A little hole, a rip, a tear, punctuates the veil we have drawn between
us and the world and that shields us from its ever-present and scintillating
truth and beauty. A bit of light gets through — light always there
but that we don't see; are not open to receive because of the veil we
cover ourselves with.
Is it any wonder, when we begin to have these first experiences, that
we want to rip the whole damn veil down? When we see for ourselves what
real magic each tiny instant can have, we don't need anything more to
get our thrills. The simplest, the most basic little thing does fine —
more than suffices — a garlic clove, for example, on a Thursday
morning.
The value of simple living and a modest livelihood is this, that it
brings us closer to the possibility of realizing what is true. Getting
rid of so many superfluities makes it easier to experience what is real
and what isn't. The truth jumps out at us, stares us in the face, the
moment we quit giving ourselves over to lesser considerations.
We don't seek these epiphanies. They seek us. We don't know what to
make of them. They inform us instead what to make of everything else.
We don't need to extend them. They extend us, outside of time into eternal
being — even if only for an instant.
What's amazing isn't that we can experience this sort of thing. Look
into the face of any small child. It is a human trait — this beauteous
attunement to delight in the ordinary. The amazing thing, really, is that
it could ever vanish — that life could ever go as flat as it has.
We buy into this, we buy into that — never imagining that the capacity
to experience joy itself could ever be bargained away. We make ourselves
poor by trying to get so much.
Joy is so much stronger and so much more authentically resplendent when
it doesn't require some flashy or trendy or expensive external pretext.
It comes on anyway without one. It will seize anything as sufficient cause.
This magic cannot be bought. It cannot be sold. It's not for sale. No
wonder so much of our economy is blind to it. In this sense, a large part
of the economy is not real. It does not recognize the value of what is
primary, everywhere available. Indeed, it bargains this away for things
that don't matter.
We only have to vanish for an instant as we know ourselves, to be overwhelmed
by a much larger truth. We feel so much more alive when those parts of
us that don't matter just slough off, slide away somewhere for a split
second, and leave us free and unencumbered — open to feel what and
who we really are.
The veil that separates us from reality is our conditioning.

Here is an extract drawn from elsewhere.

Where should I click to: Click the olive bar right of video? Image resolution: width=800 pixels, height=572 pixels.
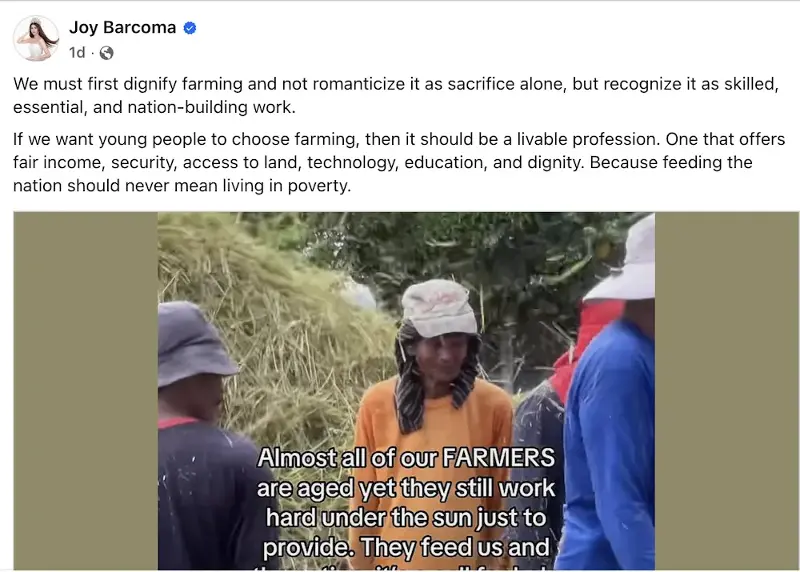[x=727, y=391]
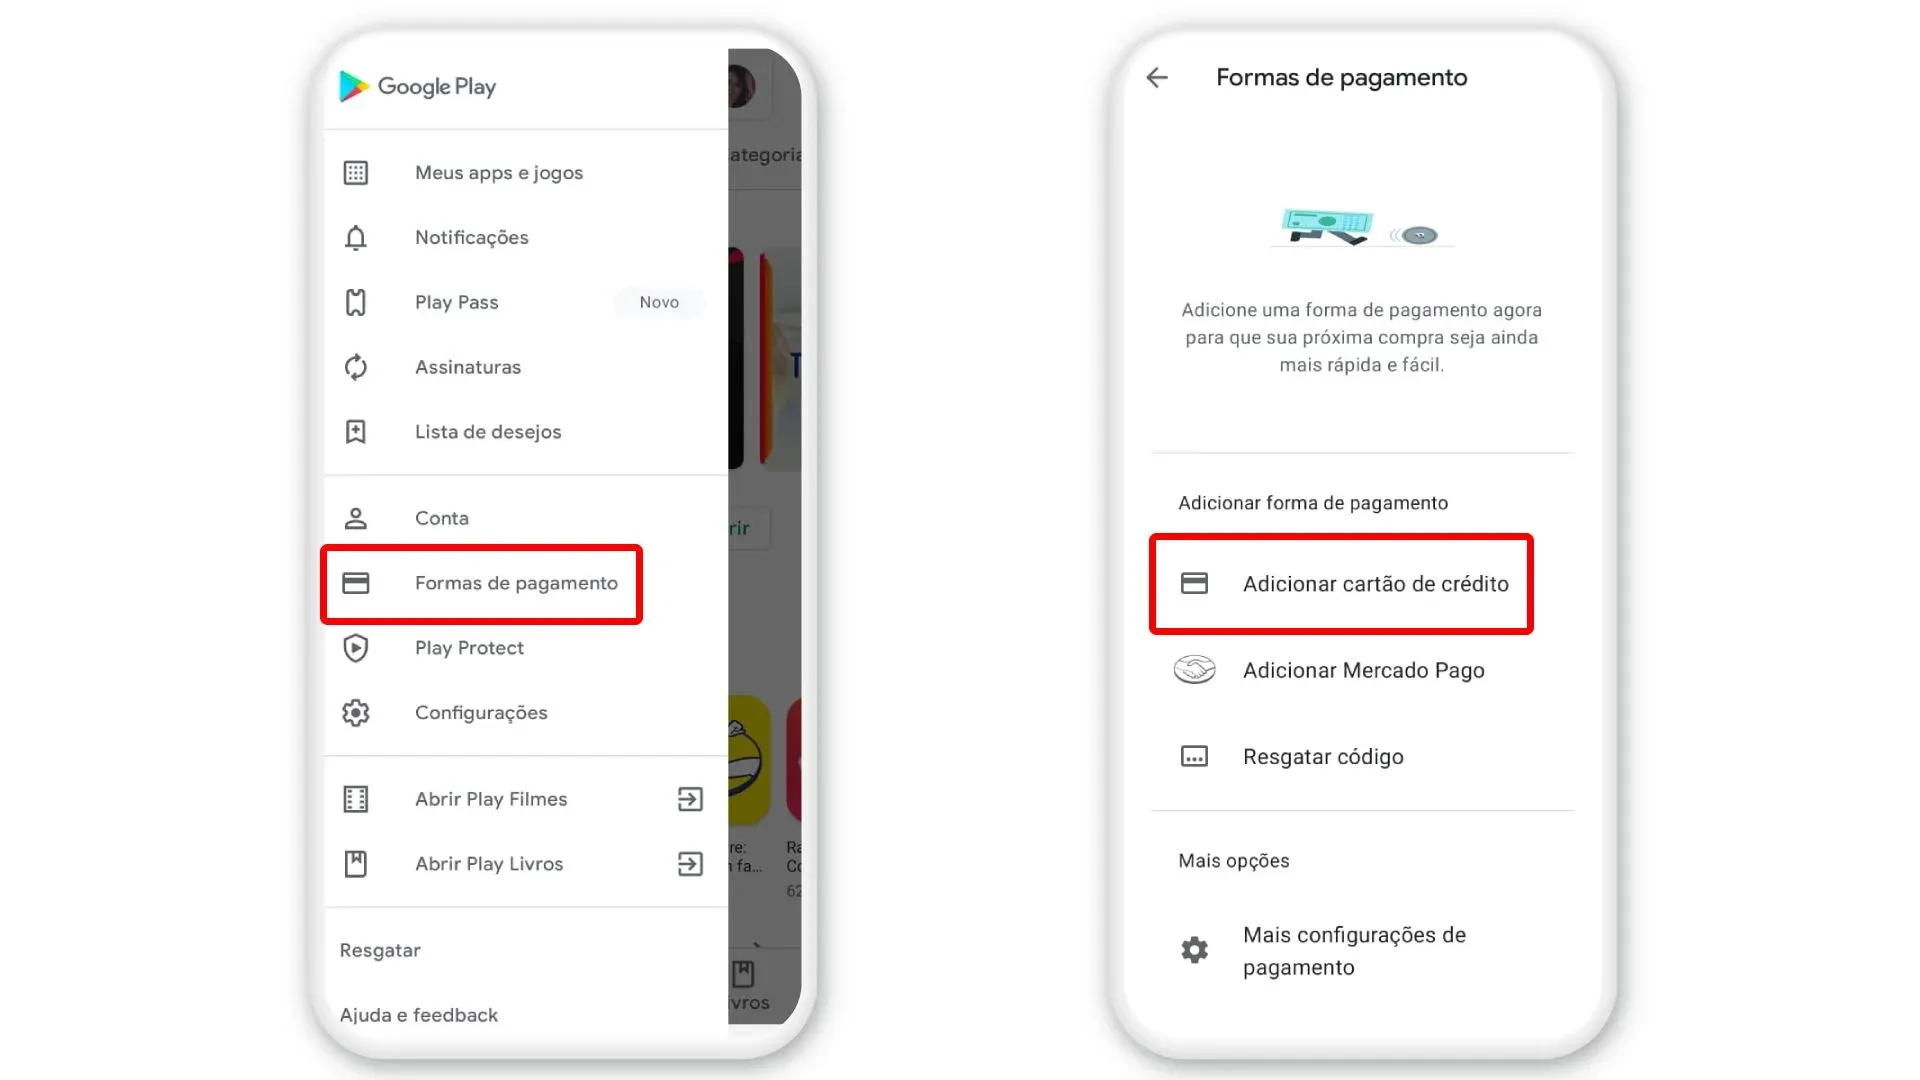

When that
which we are conditioned to limit ourselves to escapes of its own accord
for just the wink of an eye, then we feel not a lessening, not a constriction
of self, but an explosion — a magnanimous widening into vastness.
All things are our being and for an instant we can happen to experience,
by some wonder we will certainly never understand, what and who we really
are.
Because of the many tiny experiences like this one with the garlic and
different from it that strike intermittently like sparks week in and week
out, we are made more real. It's not that we possess anything, or have
got something. No. It's not like that. It's inching closer and closer
to the wonder that right here, right now, the rarest of miracles is revealing
itself to us.
We become permeable, more and more, to delight.